Peck wrote that with the current language in the bill, agencies, their independent contractors and their clients “face substantial uncertainty over whether their business relationship will be respected for purposes of federal statutes, due to the variety of statutory definitions for the term ‘employee.’
“This can have a discriminatory impact on individual entrepreneurs relative to their larger competitors, and lead to diminished growth for our nation’s economy due to the decreased economic opportunities for those individuals who wish to offer their services as independent entrepreneurs,” wrote Peck.
According to ASTA’s latest member surveys, 75 percent of agencies employ at least one IC, and of those who use ICs, the average agency used 12 versus 13 full-time employees.

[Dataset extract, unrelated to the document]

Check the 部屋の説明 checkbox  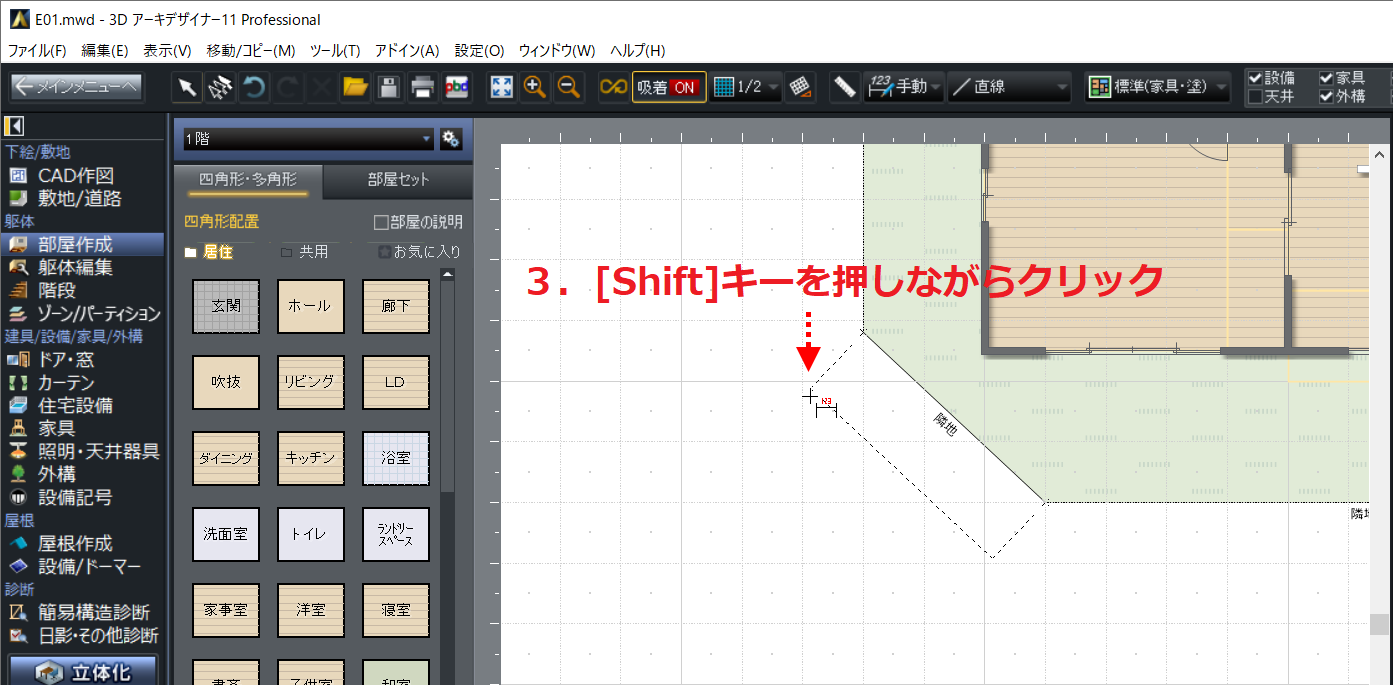(380, 222)
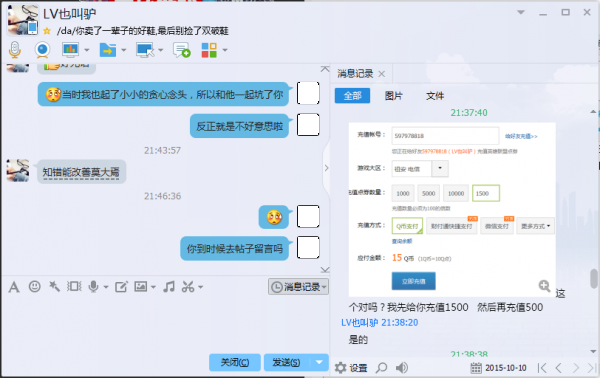This screenshot has height=378, width=600.
Task: Open the apps grid icon in toolbar
Action: (x=209, y=50)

ASTA estimates 20,000 ICs work in the industry, nearly 20 percent of the total industry workforce.
“Rather than adding more complexity to an already complicated situation or removing long-standing protections for businesses who engage ICs,” ASTA suggested the committee members consider the Harmonization of Coverage Act of 2017 (H.R. 3825), introduced in September by Reps. Diane Black (R-TN) and Elise Stefanik (R-NY).
That bill “would harmonize the definition of the term ‘employee’ for purposes of federal employment statutes,” conforming with the Fair Labor Standards Act and other statutes enacted during that era which follow a common-law definition for the term employee.
“ASTA strongly supports H.R. 3825, which will provide clear rules of the road in terms of who is an employee and who is an independent contractor, and allow travel agency owners and ICs alike to focus on what they do best – sell travel,” said Peck.
Other implications for the industry
ASTA also expressed concern that a tax exemption for the cruise industry might be repealed, costing an estimated $700 million over ten years. The provision was stripped from the bill before Senate passage, and the House has no comparable provision, but ASTA is remaining vigilant to maintain the cruise industry’s current tax treatment.
Additionally, ASTA is satisfied that the current Act does not include provisions in the original Senate version that would have modified the tax treatment of unrelated business income (UBIT). Such a provision could have impacted the association’s revenues from professional development, conferences, training, research publications, and certification programs, as well as royalty income from licensing arrangements for the use of its name or logo.
“These royalties are a significant source of non-dues revenue for associations that can be reinvested in education, skills training, standard-setting, research and other activities,” Peck wrote. “ASTA requests that the final bill keep income from passive royalties exempt from UBIT.”